*Task statement:* Reproduce exactly the lines below from the one containing "Task: Select the Image Slice tab" through the one containing "Task: Click the Redo arrow", including both, and nothing else.

────────────────────────────────────────

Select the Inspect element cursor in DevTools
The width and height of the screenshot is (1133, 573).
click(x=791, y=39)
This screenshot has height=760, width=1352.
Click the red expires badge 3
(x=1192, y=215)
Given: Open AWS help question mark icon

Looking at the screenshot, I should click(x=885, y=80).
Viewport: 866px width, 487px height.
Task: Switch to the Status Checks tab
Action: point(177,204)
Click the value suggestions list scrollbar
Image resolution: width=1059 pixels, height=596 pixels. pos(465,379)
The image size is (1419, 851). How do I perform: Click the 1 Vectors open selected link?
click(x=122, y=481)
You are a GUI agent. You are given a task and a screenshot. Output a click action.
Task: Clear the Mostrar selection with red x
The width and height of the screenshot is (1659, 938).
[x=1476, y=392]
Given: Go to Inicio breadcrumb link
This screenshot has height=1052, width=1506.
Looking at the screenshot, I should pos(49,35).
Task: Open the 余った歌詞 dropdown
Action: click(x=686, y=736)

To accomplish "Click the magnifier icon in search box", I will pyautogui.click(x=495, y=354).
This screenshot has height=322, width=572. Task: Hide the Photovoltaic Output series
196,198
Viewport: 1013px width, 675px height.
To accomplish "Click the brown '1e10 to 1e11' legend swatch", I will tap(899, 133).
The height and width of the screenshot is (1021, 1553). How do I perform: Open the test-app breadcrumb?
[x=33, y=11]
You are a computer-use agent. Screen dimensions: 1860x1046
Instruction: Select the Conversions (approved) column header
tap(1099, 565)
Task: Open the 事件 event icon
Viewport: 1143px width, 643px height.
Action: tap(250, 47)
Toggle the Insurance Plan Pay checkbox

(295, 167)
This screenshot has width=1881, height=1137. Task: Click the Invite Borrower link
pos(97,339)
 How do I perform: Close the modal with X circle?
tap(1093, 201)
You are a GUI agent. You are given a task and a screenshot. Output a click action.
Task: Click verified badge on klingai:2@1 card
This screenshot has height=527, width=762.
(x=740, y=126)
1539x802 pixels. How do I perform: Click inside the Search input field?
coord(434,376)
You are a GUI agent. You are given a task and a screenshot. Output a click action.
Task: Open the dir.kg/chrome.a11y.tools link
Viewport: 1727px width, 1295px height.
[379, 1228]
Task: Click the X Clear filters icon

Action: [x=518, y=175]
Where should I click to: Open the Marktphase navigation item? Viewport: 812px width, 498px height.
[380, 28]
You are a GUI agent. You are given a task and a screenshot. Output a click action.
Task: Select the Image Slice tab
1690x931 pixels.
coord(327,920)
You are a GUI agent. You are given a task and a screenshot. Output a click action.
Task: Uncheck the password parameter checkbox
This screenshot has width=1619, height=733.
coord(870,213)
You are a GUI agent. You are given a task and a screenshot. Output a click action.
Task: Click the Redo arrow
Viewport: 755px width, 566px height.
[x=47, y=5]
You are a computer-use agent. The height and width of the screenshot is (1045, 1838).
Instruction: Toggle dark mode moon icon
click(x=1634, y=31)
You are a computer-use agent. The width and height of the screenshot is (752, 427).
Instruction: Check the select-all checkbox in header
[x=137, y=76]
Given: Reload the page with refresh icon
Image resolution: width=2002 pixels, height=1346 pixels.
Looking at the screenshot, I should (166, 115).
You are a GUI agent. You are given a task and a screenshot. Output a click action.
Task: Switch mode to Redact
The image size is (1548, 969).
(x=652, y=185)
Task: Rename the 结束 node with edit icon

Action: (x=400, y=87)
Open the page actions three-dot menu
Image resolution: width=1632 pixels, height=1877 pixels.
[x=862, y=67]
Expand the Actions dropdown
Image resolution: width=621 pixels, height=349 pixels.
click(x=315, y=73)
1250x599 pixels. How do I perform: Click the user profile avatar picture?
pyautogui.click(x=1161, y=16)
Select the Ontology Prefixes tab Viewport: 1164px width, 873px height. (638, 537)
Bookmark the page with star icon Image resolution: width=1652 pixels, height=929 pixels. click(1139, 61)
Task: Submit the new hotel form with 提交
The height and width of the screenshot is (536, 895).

────────────────────────────────────────

*Reply to the exercise:*
Task: Select the Image Slice tab
1690x931 pixels.
coord(327,920)
You are a GUI agent. You are given a task and a screenshot. Output a click action.
Task: Uncheck the password parameter checkbox
This screenshot has width=1619, height=733.
coord(870,213)
You are a GUI agent. You are given a task and a screenshot. Output a click action.
Task: Click the Redo arrow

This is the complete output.